I've been reading lots of posts about the merge()
and join()
methods of pandas.DataFrames
, and trying these on my own problem but not quite found a solution.
I have a very large data file (.csv) containing the hourly consumption of something for various IDs. I want to aggregate the consumption for each ID over each month.
Due to memory limitations I need to process the hourly consumption file with read_csv
in chunks (using chunk_size
option), and end up with a load of DataFrames of consumption for IDs for some months, e.g.:
df1 =
Month Dec Nov
ID
XXX 4.0 1.0
YYY 8.0 3.0
ZZZ 4.0 1.0
df2 =
Month Dec Nov Oct
ID
AAA 1.0 7.0 9.0
BBB 0.0 NaN 2.0
YYY 5.0 5.0 0.0
Generated for this post by:
df1 = pd.DataFrame({'ID': ['XXX','XXX','YYY','YYY','ZZZ','ZZZ'],
'Month': ['Nov','Dec']*3,
'Consumption': [1.0,4.0,3.0,8.0,1.0,4.0]})

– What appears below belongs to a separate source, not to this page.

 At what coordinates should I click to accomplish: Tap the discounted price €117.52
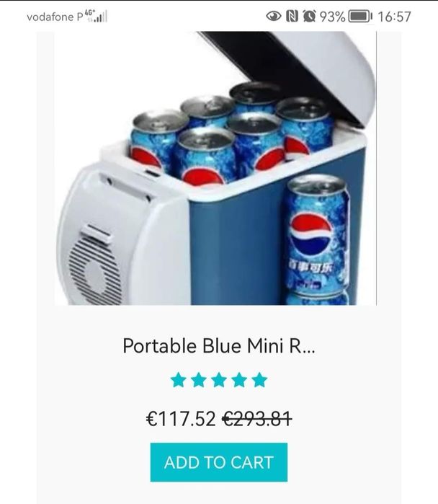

df1 = df1.pivot(index='ID', columns='Month', values='Consumption')
df2 = pd.DataFrame({'ID': ['AAA','AAA','AAA','YYY','YYY','YYY','BBB','BBB','BBB'],
'Month': ['Oct','Nov','Dec']*3,
'Consumption': [9,7,1,0,5,5,2,np.nan,0]})
df2 = df2.pivot(index='ID', columns='Month', values='Consumption')
Note that there is a difference between a consumption of 0.0
and NaN
. 0.0
means there was at least one consumption reading of 0.0
in the month, but NaN
means there was no consumption value logged at all and, in this case, 0 cannot be assumed. For my purposes this difference must be kept distinct.
Because the data file is processed in chunks, there are some IDs that appear in more than one DataFrame, e.g. YYY
, and, for those IDs, sometimes the months overlap too, e.g. Nov
for ID YYY
. In this case, consumption in the first half of the month is in df1
and the second half is in df2
.
To aggregate the consumption I therefore need to merge these DataFrames by 'ID' and sum values in overlapping 'Months'.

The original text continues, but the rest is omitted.